In the context of mergers and acquisitions (M&A), a “white knight” refers to a friendly company or investor that comes to the aid of a target company that is under the threat of a hostile takeover by another firm. The white knight offers an alternative merger or acquisition proposal that is more favorable to the target company, often with terms that are more agreeable to its current management and shareholders.
The purpose of a white knight’s intervention is typically to preserve the target company’s corporate culture or strategic direction, which might be at risk under the control of the hostile bidder. By providing a more sympathetic offer, the white knight helps the target company avoid the potentially aggressive changes that the hostile takeover would impose.

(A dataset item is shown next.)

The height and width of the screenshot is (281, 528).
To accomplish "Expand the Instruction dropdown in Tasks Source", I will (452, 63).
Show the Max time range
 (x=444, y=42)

Real-World Examples of White Knights
- Disney and Capital Cities/ABC (1996): Disney served as a white knight when it acquired Capital Cities/ABC, a deal that was friendly and supported by both companies’ management. This merger was viewed as a strategic fit, enhancing Disney’s media and entertainment portfolio.
- Air France and KLM (2004): When KLM was facing potential hostile bids and struggling financially, Air France stepped in as a white knight. The merger created one of the world’s largest airline groups, which was beneficial for both companies in terms of expanded global reach and operational synergies.
These examples illustrate how white knights can play a crucial role in the M&A landscape, helping target companies navigate challenging takeover threats while pursuing opportunities that align with their strategic goals.